« Si toute la France se portait comme Cherbourg, le pays serait dans une forme éblouissante ». Ce n'est pas un édile normand qui s'exprime en ces termes mais l'économiste Laurent Davezies que l'on a connu moins enthousiaste. Le titulaire de la chaire « économie et développement territorial » au CNAM l'affirme sur la foi d'une étude qui lui a été commandée par l'exécutif de l'agglomération : « Cherbourg est championne de France de la création d'emplois industriels ». Pourtant réputé pour ses diagnostics sans concession, l'intéressé avoue avoir été lui-même surpris par ses résultats. « Bien que je ne sois pas un perdreau de l'année, j'en suis resté baba », confie t-il d'emblée à La Tribune.
Il faut dire que les statistiques compilées dans cette étude titrée « Cherbourg, le Toulouse normand ? » renvoient une image de la pointe Nord du Cotentin aux antipodes des clichés plus ou moins flatteurs qui lui sont accolés. Lesquels oscillent au choix entre les paysages grandioses de carte postale et la poubelle nucléaire -du fait de la présence de l'usine de La Hague. Les chiffres décrivent, au contraire, une agglomération dont la santé économique n'a pas grand-chose à envier à celle de métropoles qui prennent davantage la lumière.
Du vent dans les voiles
Ainsi, apprend-on que sur les cent premières aires urbaines de plus de 100.000 habitants, le poumon économique de la Manche ne pointe qu'à la 68ème place en terme démographique, mais qu'il s'est hissé sur la septième marche du podium pour la croissance de l'emploi salarié privé à partir du milieu des années 2010. « A aucun moment sur cette période, la zone d'emploi de Cherbourg n'a fait moins bien que celles de Toulouse et de Nantes considérées comme les championnes officielles de la dynamique de l'emploi », indique l'auteur de l'étude dans ses commentaires.
Si l'on zoome sur la variation de l'emploi industriel, le finistère normand crève tous les plafonds porté, il est vrai, par la présence d'employeurs de premier plan comme Naval Group, les CMN, EDF, Framatome, Orano ou LM Wind. L'agglomération de Cherbourg arrive en pole position des grandes aires urbaines avec une hausse de 30% du nombre de ses emplois manufacturiers entre 2016 et 2022. La poussée tutoie même 74% (!) pour la seule ville centre de Cherbourg, première bénéficiaire de cette embellie. De quoi distancer largement ses suivantes.
Dans le même temps, les zones d'emplois de Toulouse et Nantes ont connu des augmentations respectives de 8% et 11%, nous signale l'étude.
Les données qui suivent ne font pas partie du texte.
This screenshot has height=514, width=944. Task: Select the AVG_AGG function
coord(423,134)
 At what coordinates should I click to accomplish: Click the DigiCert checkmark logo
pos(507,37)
Quant aux « voisines » de Rouen, du Havre et de Caen, elles ont vu stagner leurs cohortes de cols bleus sur cette période.
Fortunes et infortunes
La dynamique industrielle cherbourgeoise a eu un autre effet vertueux, celui d'enrichir sa population. Sa zone d'emploi est la seule parmi les grandes conurbations normandes où le revenu par tête n'a cessé de progresser au cours des deux dernières décennies. Aujourd'hui, la part des foyers fiscaux soumis à l'impôt est supérieur de cinq points à la moyenne nationale. Le même écart se retrouve dans le poids des pensions de retraite dans les revenus (façon de rappeler qu'il n'y a pas que le travail qui rapporte).
Mais la médaille a son revers. La démographie chancelante de la pointe du Cotentin, comme d'ailleurs celle du Département de la Manche dans son entier, peut faire craindre un retour de bâton. Et ce alors même que les grands industriels de la place « anticipent 8.000 créations de postes d'ici 2030 », comme le rappellent les services de l'agglomération.
Malgré la vigueur du marché du travail, ce territoire du « bout du monde » situé à l'écart des lignes à grande vitesse peine à attirer suffisamment de nouveaux habitants. En atteste le recul de 0,6 % de la population pointé par l'Insee dans sa dernière livraison. « Gagner en attractivité sera l'enjeu clé des prochaines années », en conclut Laurent Davezies.